Material to process
◇ ◇ ◇ ◇ ◇ ◇ ◇
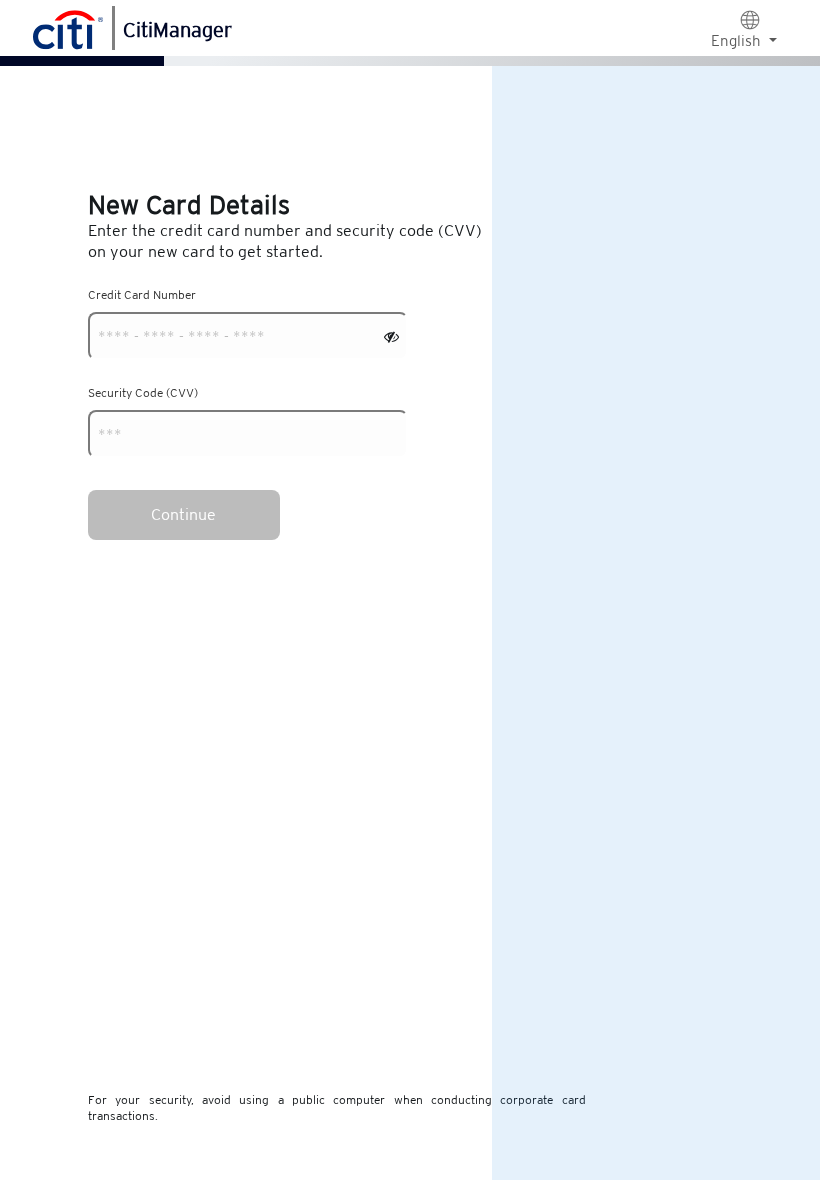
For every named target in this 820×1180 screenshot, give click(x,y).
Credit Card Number (142, 295)
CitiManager (177, 29)
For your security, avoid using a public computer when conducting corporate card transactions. (337, 1108)
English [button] (738, 40)
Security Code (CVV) (143, 393)
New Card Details (189, 205)
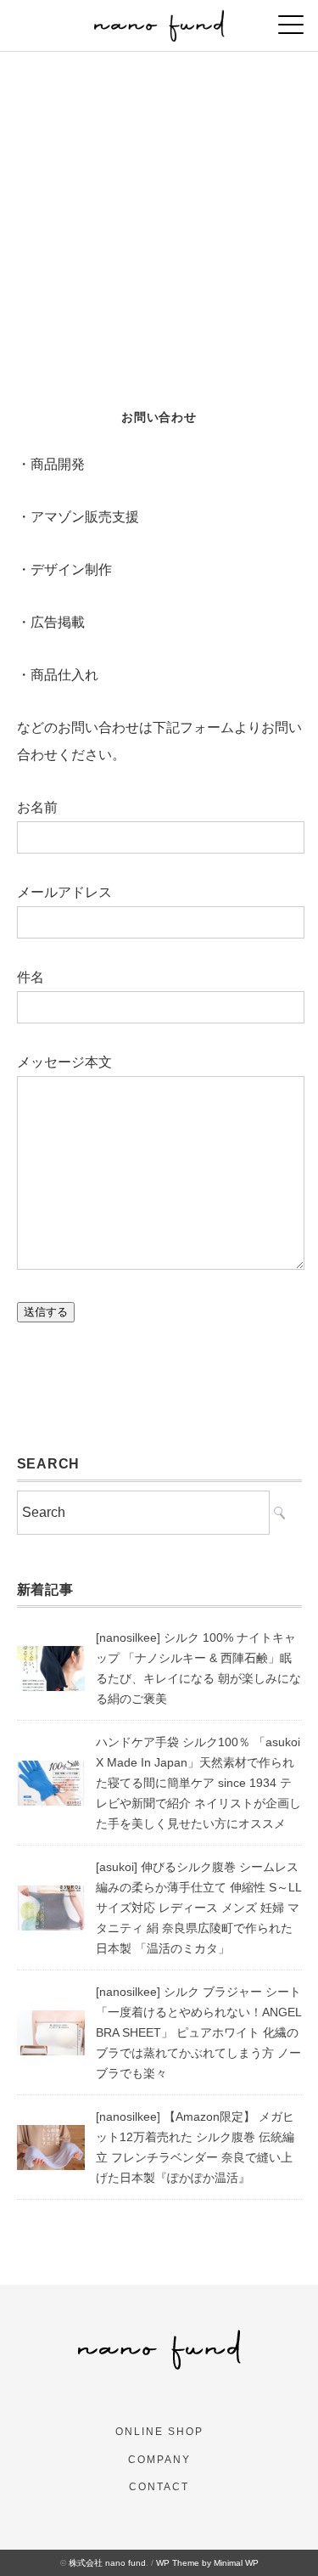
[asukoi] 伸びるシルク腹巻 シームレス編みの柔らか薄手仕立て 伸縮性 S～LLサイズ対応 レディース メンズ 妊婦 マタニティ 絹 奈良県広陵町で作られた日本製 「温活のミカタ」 (199, 1907)
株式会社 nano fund (107, 2563)
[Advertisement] (159, 219)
◇ ◇ ◇ ◇ ◇ ◇ ◇
What is being asked
Set out, exactly as given, the line that contains "For your security, avoid" along with each line after it through the end of the records above; omit the pictures.

Finished exercise
For your security, avoid using a public computer when conducting corporate card transactions. (337, 1108)
English [button] (738, 40)
Security Code (CVV) (143, 393)
New Card Details (189, 205)
[asukoi] 伸びるシルク腹巻 シームレス編みの柔らか薄手仕立て 伸縮性 S～LLサイズ対応 レディース メンズ 妊婦 マタニティ 絹 奈良県広陵町で作られた日本製 「温活のミカタ」 (199, 1907)
株式会社 nano fund (107, 2563)
[Advertisement] (159, 219)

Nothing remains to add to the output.